The blending amounts in Table 1 are values in parts by mass converted to solid content.

<Production of film>
The active energy ray-curable resin compositions of Examples 1 to 4 and Comparative Examples 1 to 3 were applied onto a 100 μm thick PET film (product name: "Lumirror 100U483" manufactured by Toray Industries, Inc.) after curing. The film was coated to a thickness of 5 μm using a #15 bar coater and dried at 80° C. for 1 minute. Next, the obtained film was cured using an ultraviolet curing device (manufactured by Multiply Co., Ltd., trade name "UBT-080-7A/BM" high pressure mercury lamp 600 mJ/cm ² ) to obtain a film with a cured film. Table 1 shows the following evaluation results for the produced films.

(Surface resistance test)
The surface resistance value (Ω/□) of the above film immediately after preparation was applied using a commercially available resistivity meter (manufactured by Mitsubishi Chemical Analytech Co., Ltd., product name "Hiresta MCP-HT-450") according to JIS K 6911. Measurement was made at a voltage of 500V.
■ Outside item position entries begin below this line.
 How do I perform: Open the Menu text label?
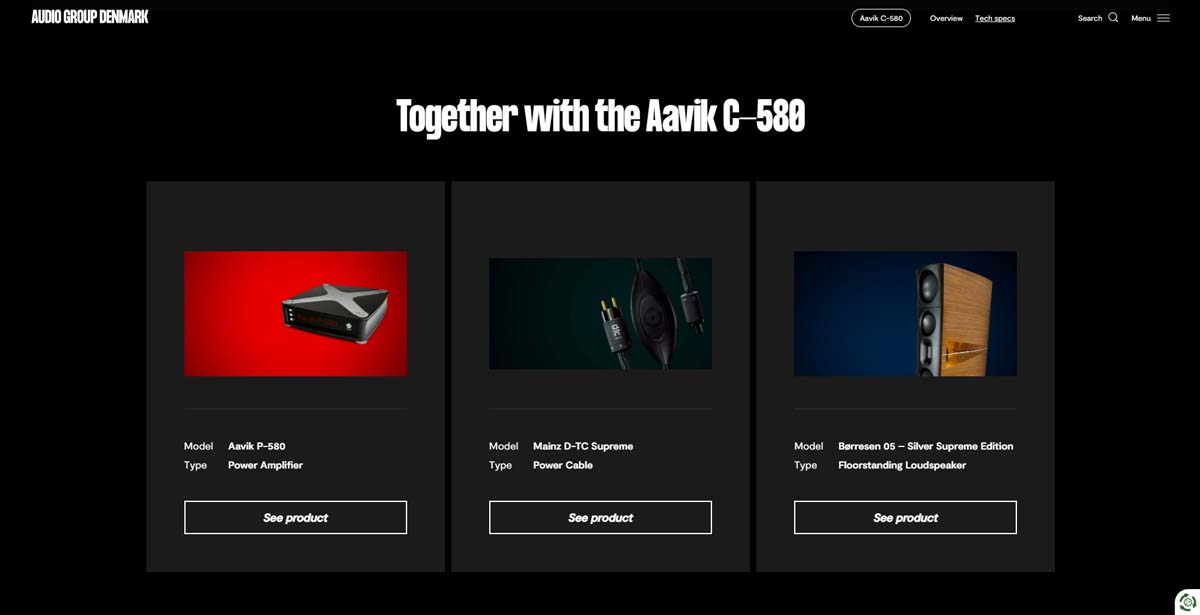tap(1141, 18)
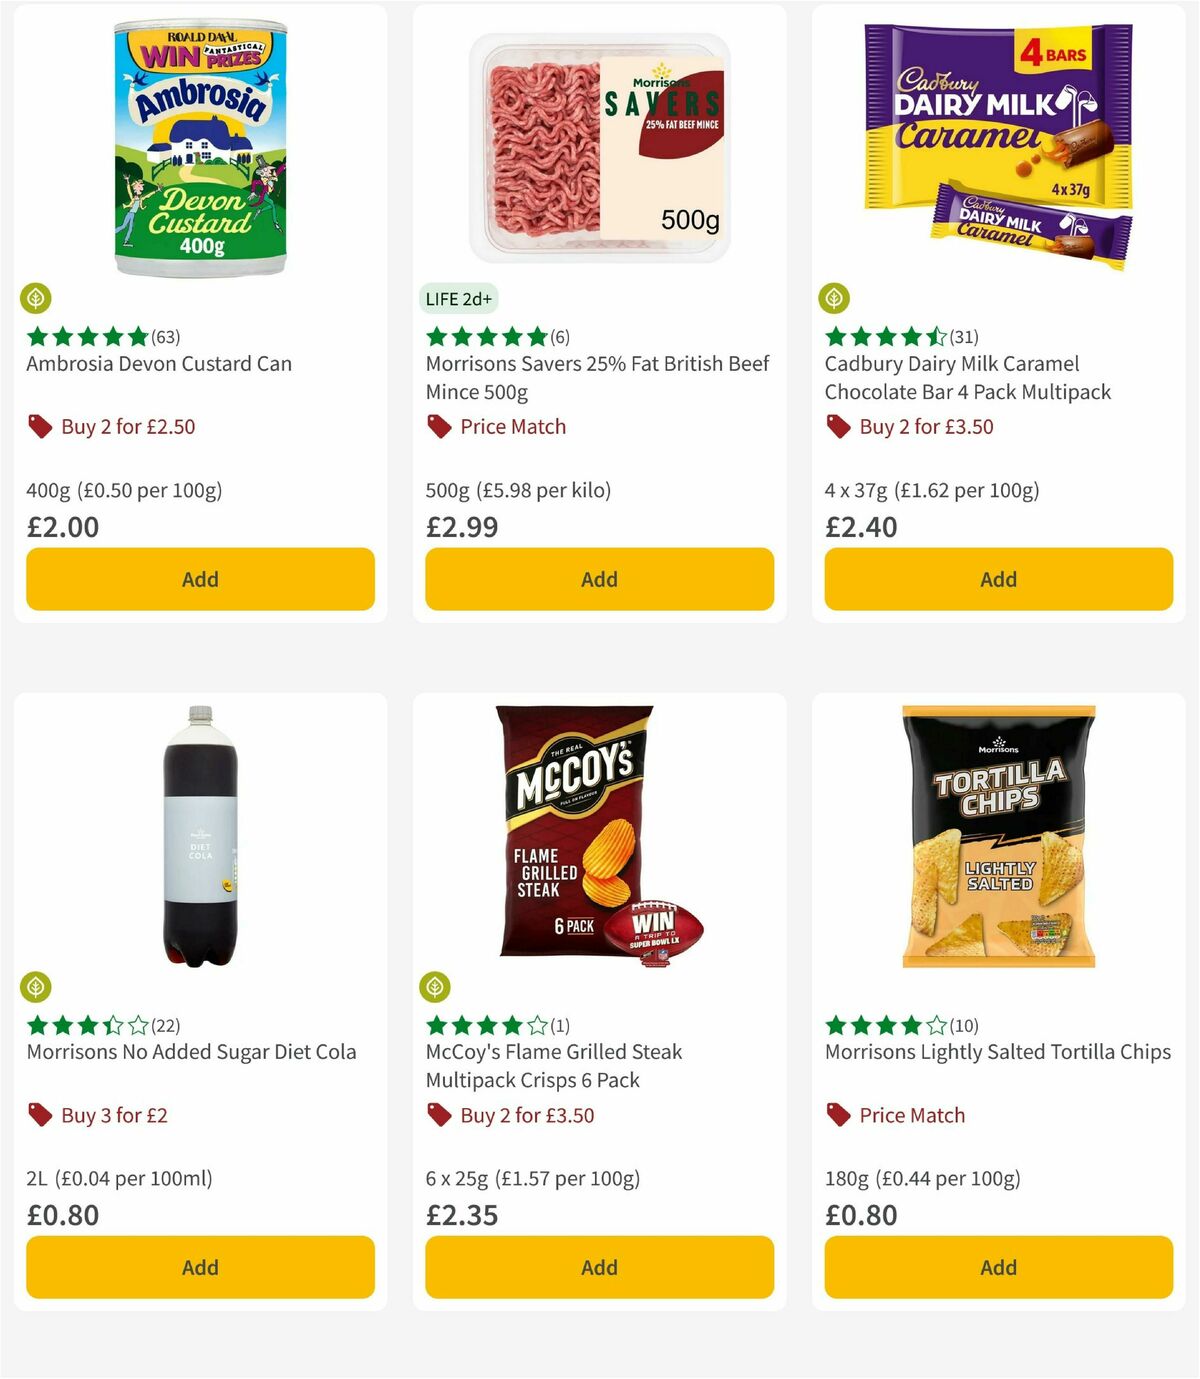The height and width of the screenshot is (1379, 1200).
Task: Add the Savers Beef Mince to basket
Action: [x=598, y=579]
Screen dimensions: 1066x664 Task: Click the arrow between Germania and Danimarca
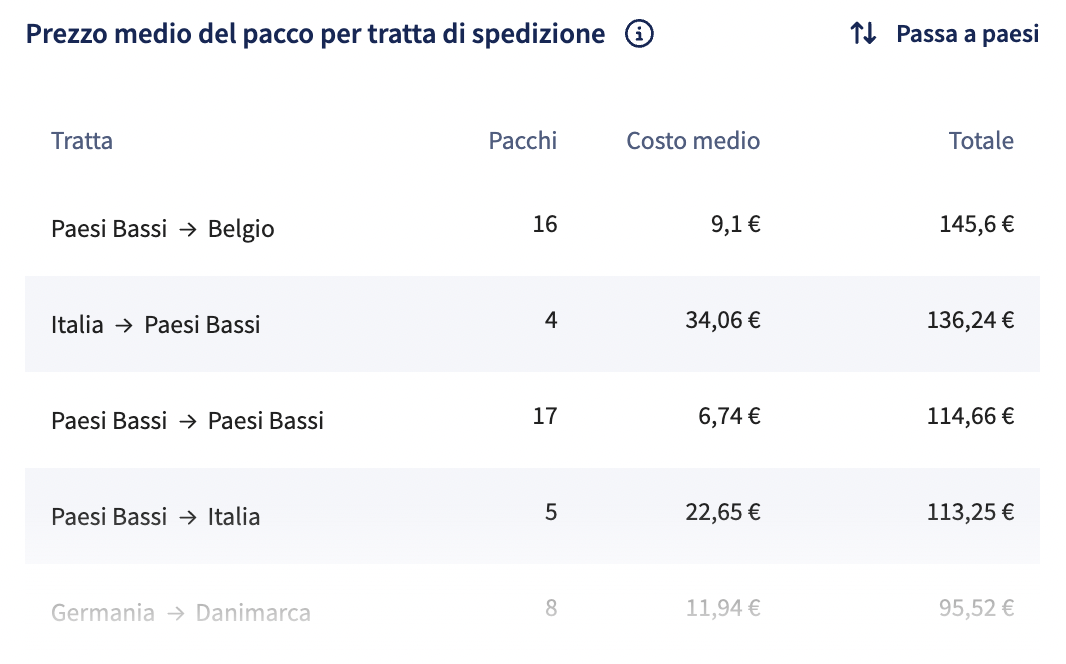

(Moist heat resistance test)
After the film was allowed to stand for 24 hours in an environment with a temperature of 80° C. and a humidity of 95% Rh, the presence or absence of surface precipitates on the film surface was visually confirmed.
No surface precipitates...○Surface precipitates...×

(Pencil hardness test)
The cured film of the above film was evaluated by a pencil scratch test (based on JIS K 5400) with a load of 500 g.

Claims (8)

Polymer (A) having a quaternary ammonium salt structure,
A polyfunctional (meth)acrylate (B) with a weight average molecular weight (Mw) of 10,000 to 50,000 (excluding component (C)), and a hydroxyl group-containing (with a hydroxyl value of 50 to 200 mgKOH/g) An active energy ray-curable resin composition containing meth)acrylate (C). (A) The component is
A structural unit derived from a vinyl monomer having a quaternary ammonium salt structure (a1),
A ring-opening polyadduct of a hydroxyl group-containing vinyl monomer and a lactone, and
a vinyl monomer-derived structural unit (a2) having a weight average molecular weight of 1,000 to 10,000;
and a vinyl monomer-derived structural unit (a3) containing an alkyl ester group having 1 to 18 carbon atoms,
The active energy ray-curable resin composition according to claim 1, which is a polymer containing. The active energy ray-curable resin composition according to claim 1 or 2, wherein the weight average molecular weight (Mw) of component (B) is 15,000 to 50,000. The active energy ray-curable resin composition according to any one of claims 1 to 3, wherein component (B) is urethane (meth)acrylate. The active energy ray-curable resin composition according to any one of claims 1 to 4, wherein component (C) has a hydroxyl value of 90 to 150 mgKOH/g. The active energy ray-curable resin composition according to any one of claims 1 to 5, wherein component (C) is a hydroxyl group-containing (meth)acrylate having at least three (meth)acryloyl groups in the molecule. . A cured film comprising the active energy ray-curable resin composition according to any one of claims 1 to 6. A film comprising the cured film according to claim 7.